White was elected to the 2002 class of Fellows of the Institute for Operations Research and the Management Sciences.
He was named to the Virginia Tech Academy of Engineering Excellence in 2011.

In 2012, Engineering Hall was renamed "John A. White Jr. Engineering Hall" in honor of White. The collegiate gothic structure was originally completed in 1925 and is listed on the National Register of Historic Places as a contributing property in the University of Arkansas Campus Historic District.

He was given honorary doctorates by George Washington University and the Katholieke Universiteit Leuven.

==Personal==

Born in Portland, Arkansas on December 5, 1939, and a 1957 high school graduate of Harrison, Arkansas, White is married to the former Mary Elizabeth Quarles, whom he married in 1963. They have two children and four grandchildren. His son, John A. White III, is president and CEO of a facility logistics company.

==Education==
He received his Bachelor of Science in Industrial Engineering (B.S.I.E.) in 1962 from the University of Arkansas, Fayetteville, Arkansas,
received his Master of Science in Industrial Engineering, (M.S.I.E.) in 1966 from Virginia Tech, Blacksburg, Virginia,
and his Doctor of Philosophy (Ph.D.) in 1969 from The Ohio State University, Columbus, Ohio.

§ Provided information:

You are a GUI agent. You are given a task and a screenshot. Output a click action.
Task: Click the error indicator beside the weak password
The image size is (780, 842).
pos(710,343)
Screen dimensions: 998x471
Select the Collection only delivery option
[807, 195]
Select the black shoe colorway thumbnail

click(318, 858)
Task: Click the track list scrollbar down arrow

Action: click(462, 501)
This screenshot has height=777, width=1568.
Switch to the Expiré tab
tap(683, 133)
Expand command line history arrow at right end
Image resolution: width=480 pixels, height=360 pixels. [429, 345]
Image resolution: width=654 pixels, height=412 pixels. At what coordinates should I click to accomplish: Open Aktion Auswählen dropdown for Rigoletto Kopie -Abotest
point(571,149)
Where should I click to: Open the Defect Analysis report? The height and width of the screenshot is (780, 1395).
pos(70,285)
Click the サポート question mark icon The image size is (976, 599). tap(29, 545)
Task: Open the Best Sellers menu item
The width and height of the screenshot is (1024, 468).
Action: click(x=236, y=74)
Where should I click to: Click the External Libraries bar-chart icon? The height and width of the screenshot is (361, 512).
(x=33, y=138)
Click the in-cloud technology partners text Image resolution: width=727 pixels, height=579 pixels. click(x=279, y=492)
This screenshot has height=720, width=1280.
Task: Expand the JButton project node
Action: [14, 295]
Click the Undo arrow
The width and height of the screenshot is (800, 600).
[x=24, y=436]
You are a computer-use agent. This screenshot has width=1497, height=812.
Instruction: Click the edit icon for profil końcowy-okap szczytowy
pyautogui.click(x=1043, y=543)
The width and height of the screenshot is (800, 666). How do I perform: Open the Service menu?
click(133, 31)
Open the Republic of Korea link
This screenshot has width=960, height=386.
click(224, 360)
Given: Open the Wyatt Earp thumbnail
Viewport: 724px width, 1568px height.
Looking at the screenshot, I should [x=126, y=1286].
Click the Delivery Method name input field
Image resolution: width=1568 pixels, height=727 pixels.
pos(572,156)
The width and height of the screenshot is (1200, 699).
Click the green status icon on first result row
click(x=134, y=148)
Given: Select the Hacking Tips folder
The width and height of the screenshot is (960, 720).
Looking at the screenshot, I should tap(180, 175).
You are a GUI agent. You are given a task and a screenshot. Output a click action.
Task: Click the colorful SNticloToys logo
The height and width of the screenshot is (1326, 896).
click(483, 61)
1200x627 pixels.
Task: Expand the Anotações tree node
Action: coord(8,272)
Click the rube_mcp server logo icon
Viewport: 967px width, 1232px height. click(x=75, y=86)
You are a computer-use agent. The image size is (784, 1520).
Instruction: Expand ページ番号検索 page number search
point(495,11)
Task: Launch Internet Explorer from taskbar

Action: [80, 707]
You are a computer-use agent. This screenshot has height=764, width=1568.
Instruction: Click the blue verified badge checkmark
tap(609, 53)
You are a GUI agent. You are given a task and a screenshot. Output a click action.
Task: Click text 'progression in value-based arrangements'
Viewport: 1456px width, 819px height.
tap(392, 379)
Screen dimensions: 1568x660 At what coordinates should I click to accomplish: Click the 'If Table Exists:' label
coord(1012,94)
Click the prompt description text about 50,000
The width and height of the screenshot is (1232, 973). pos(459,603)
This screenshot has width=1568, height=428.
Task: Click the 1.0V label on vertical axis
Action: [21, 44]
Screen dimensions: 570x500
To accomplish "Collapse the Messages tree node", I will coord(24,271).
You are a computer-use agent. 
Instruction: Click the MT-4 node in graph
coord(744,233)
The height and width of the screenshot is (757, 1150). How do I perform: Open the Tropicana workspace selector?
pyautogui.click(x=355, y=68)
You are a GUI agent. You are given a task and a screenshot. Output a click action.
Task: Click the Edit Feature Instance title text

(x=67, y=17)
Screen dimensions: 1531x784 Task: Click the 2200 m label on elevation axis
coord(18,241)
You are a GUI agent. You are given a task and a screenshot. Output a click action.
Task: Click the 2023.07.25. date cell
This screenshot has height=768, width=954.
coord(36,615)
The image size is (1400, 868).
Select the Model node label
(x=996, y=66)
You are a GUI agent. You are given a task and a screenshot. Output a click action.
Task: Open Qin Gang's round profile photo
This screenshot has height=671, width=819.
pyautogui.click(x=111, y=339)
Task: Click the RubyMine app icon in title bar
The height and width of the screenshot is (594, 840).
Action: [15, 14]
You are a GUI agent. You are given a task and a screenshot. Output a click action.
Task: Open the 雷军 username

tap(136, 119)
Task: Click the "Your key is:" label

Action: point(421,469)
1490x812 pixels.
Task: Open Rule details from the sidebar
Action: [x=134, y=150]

§ Exercise requirements:
a) Answer these from the John A. White Jr. text:
(i) In what year was Engineering Hall renamed in White's honor?
(ii) Whom did White marry in 1963?
(iii) Which university awarded White his Ph.D.?
b) Reproduce the part of the John A. White Jr. text starting with "In 2012, Engineering" and going on through "facility logistics company.".

§ Results by task:
a)
(i) 2012
(ii) Mary Elizabeth Quarles
(iii) The Ohio State University

b)
In 2012, Engineering Hall was renamed "John A. White Jr. Engineering Hall" in honor of White. The collegiate gothic structure was originally completed in 1925 and is listed on the National Register of Historic Places as a contributing property in the University of Arkansas Campus Historic District.

He was given honorary doctorates by George Washington University and the Katholieke Universiteit Leuven.

==Personal==

Born in Portland, Arkansas on December 5, 1939, and a 1957 high school graduate of Harrison, Arkansas, White is married to the former Mary Elizabeth Quarles, whom he married in 1963. They have two children and four grandchildren. His son, John A. White III, is president and CEO of a facility logistics company.